╭─ Text shown
At N.Y.U., Explaining an Unraveling World Through Basketball - 2 minutes read


“Whatever remedy you have to save the world, it must be accessible or it cannot work,” Hollander said. “It cannot be elitist. James Naismith did not want basketball to be a country club sport or a hyper-commercialized sport. He didn’t even want coaches. He wanted it to be a sanctuary for the outsider.”

In 2020, Hollander saw parallels to the chaotic era when Naismith invented basketball in 1891 amid the Gilded Age. He did not foresee the pandemic, which forced him to adjust quickly.

He had his class watch a short film on Magic Johnson and his impact on the public’s understanding of the AIDS epidemic in the 1990s. He spoke about race and culture, agency and ownership, showing the students “High Flying Bird,” a movie about an agent negotiating his way through a professional basketball lockout. He cued up songs like Kurtis Blow’s “Basketball” to demonstrate the sport’s cultural impact.

The guest list included Big East Commissioner Val Ackerman and the N.B.A. deputy commissioner Mark Tatum. The former Nike marketing executive Mark Thomashow helped guide an exploration of culture and commerce, as well as the grift and graft of the sport’s grass-roots scene. Walt Frazier, a member of the Naismith Memorial Basketball Hall of Fame and a Knicks broadcaster, appeared via Zoom, welcoming the opportunity to engage with others while Manhattan was locked down.

“I haven’t gone out in five weeks!” Frazier said when he appeared. “I had to spiff myself up for class.”

One guest was fresh off serving 90 days in federal prison: Emanuel Richardson, the former University of Arizona assistant coach who pleaded guilty to conspiracy to commit bribery during a prospect’s recruitment. After a discussion about the merits of amateurism and the role of Black assistant coaches in college recruiting, one student asked him about his relationship with basketball after incarceration.

“Did I fall out of love with it? Yes,” Richardson said. “I hated basketball, but it wasn’t basketball. It was people. Because basketball is still pure. Basketball is still one of the sweetest joys.”
╰─
╭─ Recorded data
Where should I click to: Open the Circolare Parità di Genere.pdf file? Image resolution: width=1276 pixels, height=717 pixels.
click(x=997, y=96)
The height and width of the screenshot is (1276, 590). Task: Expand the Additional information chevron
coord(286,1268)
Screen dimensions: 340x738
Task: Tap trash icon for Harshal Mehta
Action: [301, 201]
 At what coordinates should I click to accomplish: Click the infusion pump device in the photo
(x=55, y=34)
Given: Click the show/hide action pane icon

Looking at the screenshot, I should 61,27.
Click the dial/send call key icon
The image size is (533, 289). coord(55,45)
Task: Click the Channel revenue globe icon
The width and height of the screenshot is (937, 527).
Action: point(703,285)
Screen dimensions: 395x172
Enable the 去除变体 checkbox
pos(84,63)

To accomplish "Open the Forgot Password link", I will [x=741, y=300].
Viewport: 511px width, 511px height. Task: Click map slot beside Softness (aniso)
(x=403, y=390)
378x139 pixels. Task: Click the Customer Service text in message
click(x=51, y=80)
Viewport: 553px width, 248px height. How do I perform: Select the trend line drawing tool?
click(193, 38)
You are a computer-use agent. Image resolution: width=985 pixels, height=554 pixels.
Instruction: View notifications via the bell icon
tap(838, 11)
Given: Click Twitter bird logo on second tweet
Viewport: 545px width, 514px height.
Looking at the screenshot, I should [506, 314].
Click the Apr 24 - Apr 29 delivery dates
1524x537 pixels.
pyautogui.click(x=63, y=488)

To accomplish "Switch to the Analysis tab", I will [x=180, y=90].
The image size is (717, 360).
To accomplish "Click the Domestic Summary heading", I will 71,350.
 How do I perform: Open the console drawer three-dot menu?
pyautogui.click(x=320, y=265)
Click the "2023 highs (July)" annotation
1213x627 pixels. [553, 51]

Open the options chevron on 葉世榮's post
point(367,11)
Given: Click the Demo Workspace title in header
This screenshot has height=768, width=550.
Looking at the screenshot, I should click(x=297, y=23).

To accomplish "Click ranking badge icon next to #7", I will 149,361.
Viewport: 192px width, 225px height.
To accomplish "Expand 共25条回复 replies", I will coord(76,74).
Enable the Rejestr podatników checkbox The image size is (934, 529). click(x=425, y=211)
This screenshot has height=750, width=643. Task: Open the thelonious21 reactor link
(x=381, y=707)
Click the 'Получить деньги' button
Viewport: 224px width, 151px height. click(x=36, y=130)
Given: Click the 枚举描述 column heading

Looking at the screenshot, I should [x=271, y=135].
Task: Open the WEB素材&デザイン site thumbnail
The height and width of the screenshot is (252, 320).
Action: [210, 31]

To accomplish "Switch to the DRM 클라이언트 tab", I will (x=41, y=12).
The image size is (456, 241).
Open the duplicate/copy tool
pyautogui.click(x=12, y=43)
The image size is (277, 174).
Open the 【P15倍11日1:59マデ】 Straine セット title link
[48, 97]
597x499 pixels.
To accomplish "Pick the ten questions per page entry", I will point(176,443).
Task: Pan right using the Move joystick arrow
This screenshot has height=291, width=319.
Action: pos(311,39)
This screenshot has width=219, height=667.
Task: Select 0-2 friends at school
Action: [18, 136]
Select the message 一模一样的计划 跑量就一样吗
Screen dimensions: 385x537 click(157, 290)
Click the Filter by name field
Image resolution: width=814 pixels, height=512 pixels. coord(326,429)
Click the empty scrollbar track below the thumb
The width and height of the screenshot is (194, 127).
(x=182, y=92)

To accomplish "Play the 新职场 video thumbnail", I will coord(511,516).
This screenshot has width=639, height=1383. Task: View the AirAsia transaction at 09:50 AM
╰─
Task directions
Copy the N.Y.U. basketball article from the words "One guest was" through "basketball after incarceration.", swapping "federal prison" for "federal custody". You can set the rows aside; they aren't needed.

Answer for the task
One guest was fresh off serving 90 days in federal custody: Emanuel Richardson, the former University of Arizona assistant coach who pleaded guilty to conspiracy to commit bribery during a prospect’s recruitment. After a discussion about the merits of amateurism and the role of Black assistant coaches in college recruiting, one student asked him about his relationship with basketball after incarceration.